TESE can also be used in cases of cryptozoospermia, which is a condition in which there are very low levels of sperm present in the semen. In these cases, TESE may be used to retrieve viable sperm for use in assisted reproductive techniques such as IVF or ICSI.

TESA (Testicular Sperm Aspiration) is similar to TESE but involves the removal of sperm by aspirating with a needle. While both techniques can be effective in retrieving viable sperm, TESE is generally considered to be superior to TESA for several reasons.

TESE typically yields a higher number of viable sperm compared to TESA. This is because TESE involves the removal of a small piece of testicular tissue, which contains a higher concentration of sperm compared to the more limited amount of tissue that can be extracted during a TESA procedure.

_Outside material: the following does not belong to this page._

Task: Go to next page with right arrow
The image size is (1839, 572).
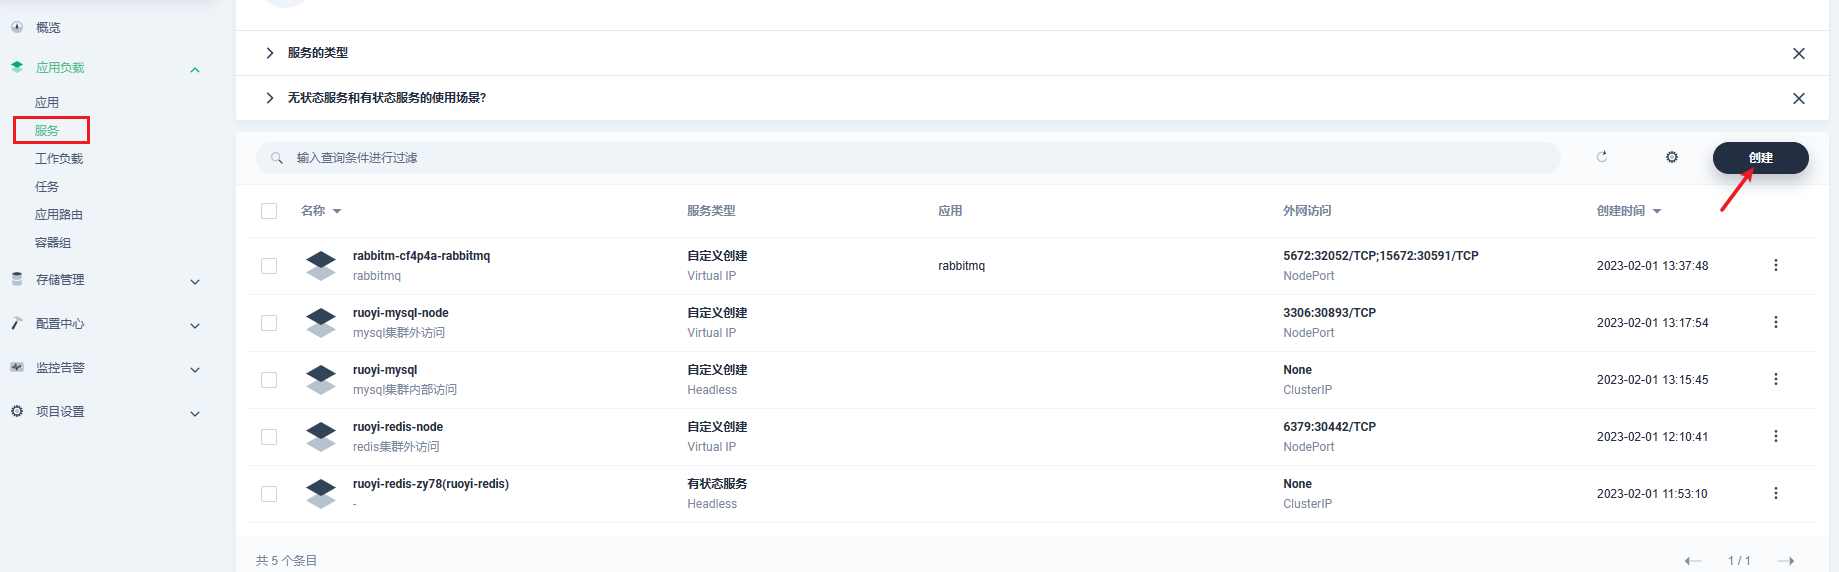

Epididymal Sperm aspiration techniques

Epididymal sperm extraction (ESE) is a surgical technique used to retrieve sperm from the epididymis, a tube located behind each testicle that stores and transports sperm. ESE is typically used in cases of obstructive azoospermia, where there is a blockage in the male reproductive system preventing sperm from reaching the semen.

There are several different ESE techniques, including percutaneous epididymal sperm aspiration (PESA), and microsurgical epididymal sperm aspiration (MESA). PESA involves inserting a fine needle directly into the epididymis to aspirate sperm, while MESA involves a microsurgical approach to identify and retrieve sperm from the epididymis.

While ESE can be effective in retrieving viable sperm, it is generally considered to be inferior to testicular sperm extraction (TESE) for several reasons. First, ESE typically yields a lower number of viable sperm compared to TESE, which can make it more challenging to achieve a successful pregnancy. Additionally, the quality of epididymal sperm is generally considered to be lower than that of testicular sperm, with a higher proportion of abnormal or immature sperm that may be less suitable for use in IVF.